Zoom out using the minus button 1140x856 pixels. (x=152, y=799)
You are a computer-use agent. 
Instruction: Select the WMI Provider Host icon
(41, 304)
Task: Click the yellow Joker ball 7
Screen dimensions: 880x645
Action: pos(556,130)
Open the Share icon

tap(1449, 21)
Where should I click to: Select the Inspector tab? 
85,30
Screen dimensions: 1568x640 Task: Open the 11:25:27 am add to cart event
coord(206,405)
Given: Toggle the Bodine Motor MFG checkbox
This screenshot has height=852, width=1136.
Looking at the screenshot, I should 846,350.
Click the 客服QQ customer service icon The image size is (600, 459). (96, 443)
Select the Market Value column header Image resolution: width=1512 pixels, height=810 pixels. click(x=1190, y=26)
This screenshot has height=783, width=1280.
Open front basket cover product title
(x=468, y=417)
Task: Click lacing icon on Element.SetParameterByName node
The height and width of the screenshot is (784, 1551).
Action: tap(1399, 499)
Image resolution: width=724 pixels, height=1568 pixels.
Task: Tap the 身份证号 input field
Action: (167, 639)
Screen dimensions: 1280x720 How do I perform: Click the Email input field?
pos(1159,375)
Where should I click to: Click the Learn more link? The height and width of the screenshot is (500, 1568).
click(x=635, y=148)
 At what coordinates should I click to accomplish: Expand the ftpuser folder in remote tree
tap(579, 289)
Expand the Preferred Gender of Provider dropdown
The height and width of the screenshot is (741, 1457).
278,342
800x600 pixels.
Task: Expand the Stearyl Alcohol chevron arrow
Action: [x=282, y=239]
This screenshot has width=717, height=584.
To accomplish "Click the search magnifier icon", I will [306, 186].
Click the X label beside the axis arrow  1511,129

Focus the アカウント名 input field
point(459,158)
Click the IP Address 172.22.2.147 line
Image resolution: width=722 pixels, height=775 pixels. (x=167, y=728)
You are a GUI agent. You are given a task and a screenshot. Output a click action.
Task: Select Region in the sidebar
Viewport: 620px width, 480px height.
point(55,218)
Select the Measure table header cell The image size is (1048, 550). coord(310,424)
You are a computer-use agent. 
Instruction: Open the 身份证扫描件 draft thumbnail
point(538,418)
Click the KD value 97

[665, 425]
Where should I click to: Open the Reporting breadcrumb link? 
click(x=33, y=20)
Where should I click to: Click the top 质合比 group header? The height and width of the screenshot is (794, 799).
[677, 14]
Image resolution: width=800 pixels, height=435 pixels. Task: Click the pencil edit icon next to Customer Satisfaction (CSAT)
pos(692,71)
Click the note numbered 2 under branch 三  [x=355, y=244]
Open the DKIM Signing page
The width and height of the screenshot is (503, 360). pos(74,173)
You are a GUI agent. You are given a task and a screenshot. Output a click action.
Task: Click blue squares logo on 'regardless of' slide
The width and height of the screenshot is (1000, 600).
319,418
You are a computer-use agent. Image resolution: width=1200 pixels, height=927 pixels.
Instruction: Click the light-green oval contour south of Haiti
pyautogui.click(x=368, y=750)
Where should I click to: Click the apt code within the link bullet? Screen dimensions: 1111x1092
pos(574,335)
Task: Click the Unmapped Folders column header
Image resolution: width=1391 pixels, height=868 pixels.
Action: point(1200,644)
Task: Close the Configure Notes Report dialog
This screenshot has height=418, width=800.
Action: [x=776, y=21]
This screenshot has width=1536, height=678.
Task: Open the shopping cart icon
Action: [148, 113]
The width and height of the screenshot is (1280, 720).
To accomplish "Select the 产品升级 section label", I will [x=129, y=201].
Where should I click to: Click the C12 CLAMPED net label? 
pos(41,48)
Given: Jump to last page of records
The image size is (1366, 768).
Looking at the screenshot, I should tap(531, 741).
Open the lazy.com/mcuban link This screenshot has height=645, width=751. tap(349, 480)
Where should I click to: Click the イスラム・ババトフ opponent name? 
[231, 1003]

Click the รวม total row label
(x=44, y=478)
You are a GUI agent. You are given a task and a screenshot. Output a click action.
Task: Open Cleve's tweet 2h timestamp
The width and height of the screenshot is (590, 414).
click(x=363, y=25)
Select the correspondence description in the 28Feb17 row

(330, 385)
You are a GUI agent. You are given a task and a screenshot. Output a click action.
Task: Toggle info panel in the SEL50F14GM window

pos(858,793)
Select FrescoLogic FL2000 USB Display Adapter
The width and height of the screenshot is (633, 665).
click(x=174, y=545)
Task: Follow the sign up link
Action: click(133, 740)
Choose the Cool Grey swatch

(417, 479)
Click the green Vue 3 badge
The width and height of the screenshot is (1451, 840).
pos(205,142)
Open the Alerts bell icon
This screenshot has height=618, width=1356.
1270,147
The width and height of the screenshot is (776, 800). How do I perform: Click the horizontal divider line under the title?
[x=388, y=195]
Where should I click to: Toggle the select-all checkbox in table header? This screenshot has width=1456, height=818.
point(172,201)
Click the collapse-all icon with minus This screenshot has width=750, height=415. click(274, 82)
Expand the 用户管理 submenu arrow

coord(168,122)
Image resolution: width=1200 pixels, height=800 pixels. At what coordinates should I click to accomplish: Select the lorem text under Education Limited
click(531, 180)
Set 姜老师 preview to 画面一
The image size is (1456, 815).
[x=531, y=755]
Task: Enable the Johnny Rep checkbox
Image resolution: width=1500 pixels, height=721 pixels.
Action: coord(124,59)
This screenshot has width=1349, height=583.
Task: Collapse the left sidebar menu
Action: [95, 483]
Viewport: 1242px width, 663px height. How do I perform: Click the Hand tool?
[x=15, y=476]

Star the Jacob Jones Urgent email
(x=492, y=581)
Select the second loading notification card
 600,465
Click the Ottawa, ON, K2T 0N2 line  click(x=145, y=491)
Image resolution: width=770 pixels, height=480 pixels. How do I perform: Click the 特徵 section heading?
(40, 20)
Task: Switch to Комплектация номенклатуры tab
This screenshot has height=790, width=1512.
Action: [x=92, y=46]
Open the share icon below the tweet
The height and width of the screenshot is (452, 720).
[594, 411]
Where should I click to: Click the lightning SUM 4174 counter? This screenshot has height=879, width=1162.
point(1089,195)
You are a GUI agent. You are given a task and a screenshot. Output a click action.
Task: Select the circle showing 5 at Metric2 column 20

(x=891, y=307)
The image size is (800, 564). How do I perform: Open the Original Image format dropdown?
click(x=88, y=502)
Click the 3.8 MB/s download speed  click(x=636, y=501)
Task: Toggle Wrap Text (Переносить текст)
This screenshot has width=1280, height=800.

Description of the task
Every record, from the first to the last, should be transcribed exactly.

Answer to the exercise
Zoom out using the minus button 1140x856 pixels. (x=152, y=799)
You are a computer-use agent. 
Instruction: Select the WMI Provider Host icon
(41, 304)
Task: Click the yellow Joker ball 7
Screen dimensions: 880x645
Action: pos(556,130)
Open the Share icon

tap(1449, 21)
Where should I click to: Select the Inspector tab? 
85,30
Screen dimensions: 1568x640 Task: Open the 11:25:27 am add to cart event
coord(206,405)
Given: Toggle the Bodine Motor MFG checkbox
This screenshot has height=852, width=1136.
Looking at the screenshot, I should 846,350.
Click the 客服QQ customer service icon The image size is (600, 459). (96, 443)
Select the Market Value column header Image resolution: width=1512 pixels, height=810 pixels. click(x=1190, y=26)
This screenshot has height=783, width=1280.
Open front basket cover product title
(x=468, y=417)
Task: Click lacing icon on Element.SetParameterByName node
The height and width of the screenshot is (784, 1551).
Action: tap(1399, 499)
Image resolution: width=724 pixels, height=1568 pixels.
Task: Tap the 身份证号 input field
Action: (167, 639)
Screen dimensions: 1280x720 How do I perform: Click the Email input field?
pos(1159,375)
Where should I click to: Click the Learn more link? The height and width of the screenshot is (500, 1568).
click(x=635, y=148)
 At what coordinates should I click to accomplish: Expand the ftpuser folder in remote tree
tap(579, 289)
Expand the Preferred Gender of Provider dropdown
The height and width of the screenshot is (741, 1457).
278,342
800x600 pixels.
Task: Expand the Stearyl Alcohol chevron arrow
Action: [x=282, y=239]
This screenshot has width=717, height=584.
To accomplish "Click the search magnifier icon", I will [306, 186].
Click the X label beside the axis arrow  1511,129

Focus the アカウント名 input field
point(459,158)
Click the IP Address 172.22.2.147 line
Image resolution: width=722 pixels, height=775 pixels. (x=167, y=728)
You are a GUI agent. You are given a task and a screenshot. Output a click action.
Task: Select Region in the sidebar
Viewport: 620px width, 480px height.
point(55,218)
Select the Measure table header cell The image size is (1048, 550). coord(310,424)
You are a computer-use agent. 
Instruction: Open the 身份证扫描件 draft thumbnail
point(538,418)
Click the KD value 97

[665, 425]
Where should I click to: Open the Reporting breadcrumb link? 
click(x=33, y=20)
Where should I click to: Click the top 质合比 group header? The height and width of the screenshot is (794, 799).
[677, 14]
Image resolution: width=800 pixels, height=435 pixels. Task: Click the pencil edit icon next to Customer Satisfaction (CSAT)
pos(692,71)
Click the note numbered 2 under branch 三  [x=355, y=244]
Open the DKIM Signing page
The width and height of the screenshot is (503, 360). pos(74,173)
You are a GUI agent. You are given a task and a screenshot. Output a click action.
Task: Click blue squares logo on 'regardless of' slide
The width and height of the screenshot is (1000, 600).
319,418
You are a computer-use agent. Image resolution: width=1200 pixels, height=927 pixels.
Instruction: Click the light-green oval contour south of Haiti
pyautogui.click(x=368, y=750)
Where should I click to: Click the apt code within the link bullet? Screen dimensions: 1111x1092
pos(574,335)
Task: Click the Unmapped Folders column header
Image resolution: width=1391 pixels, height=868 pixels.
Action: point(1200,644)
Task: Close the Configure Notes Report dialog
This screenshot has height=418, width=800.
Action: [x=776, y=21]
This screenshot has width=1536, height=678.
Task: Open the shopping cart icon
Action: [148, 113]
The width and height of the screenshot is (1280, 720).
To accomplish "Select the 产品升级 section label", I will [x=129, y=201].
Where should I click to: Click the C12 CLAMPED net label? 
pos(41,48)
Given: Jump to last page of records
The image size is (1366, 768).
Looking at the screenshot, I should tap(531, 741).
Open the lazy.com/mcuban link This screenshot has height=645, width=751. tap(349, 480)
Where should I click to: Click the イスラム・ババトフ opponent name? 
[231, 1003]

Click the รวม total row label
(x=44, y=478)
You are a GUI agent. You are given a task and a screenshot. Output a click action.
Task: Open Cleve's tweet 2h timestamp
The width and height of the screenshot is (590, 414).
click(x=363, y=25)
Select the correspondence description in the 28Feb17 row

(330, 385)
You are a GUI agent. You are given a task and a screenshot. Output a click action.
Task: Toggle info panel in the SEL50F14GM window

pos(858,793)
Select FrescoLogic FL2000 USB Display Adapter
The width and height of the screenshot is (633, 665).
click(x=174, y=545)
Task: Follow the sign up link
Action: click(133, 740)
Choose the Cool Grey swatch

(417, 479)
Click the green Vue 3 badge
The width and height of the screenshot is (1451, 840).
pos(205,142)
Open the Alerts bell icon
This screenshot has height=618, width=1356.
1270,147
The width and height of the screenshot is (776, 800). How do I perform: Click the horizontal divider line under the title?
[x=388, y=195]
Where should I click to: Toggle the select-all checkbox in table header? This screenshot has width=1456, height=818.
point(172,201)
Click the collapse-all icon with minus This screenshot has width=750, height=415. click(274, 82)
Expand the 用户管理 submenu arrow

coord(168,122)
Image resolution: width=1200 pixels, height=800 pixels. At what coordinates should I click to accomplish: Select the lorem text under Education Limited
click(531, 180)
Set 姜老师 preview to 画面一
The image size is (1456, 815).
[x=531, y=755]
Task: Enable the Johnny Rep checkbox
Image resolution: width=1500 pixels, height=721 pixels.
Action: coord(124,59)
This screenshot has width=1349, height=583.
Task: Collapse the left sidebar menu
Action: [95, 483]
Viewport: 1242px width, 663px height. How do I perform: Click the Hand tool?
[x=15, y=476]

Star the Jacob Jones Urgent email
(x=492, y=581)
Select the second loading notification card
 600,465
Click the Ottawa, ON, K2T 0N2 line  click(x=145, y=491)
Image resolution: width=770 pixels, height=480 pixels. How do I perform: Click the 特徵 section heading?
(40, 20)
Task: Switch to Комплектация номенклатуры tab
This screenshot has height=790, width=1512.
Action: [x=92, y=46]
Open the share icon below the tweet
The height and width of the screenshot is (452, 720).
[594, 411]
Where should I click to: Click the lightning SUM 4174 counter? This screenshot has height=879, width=1162.
point(1089,195)
You are a GUI agent. You are given a task and a screenshot. Output a click action.
Task: Select the circle showing 5 at Metric2 column 20

(x=891, y=307)
The image size is (800, 564). How do I perform: Open the Original Image format dropdown?
click(x=88, y=502)
Click the 3.8 MB/s download speed  click(x=636, y=501)
Task: Toggle Wrap Text (Переносить текст)
This screenshot has width=1280, height=800.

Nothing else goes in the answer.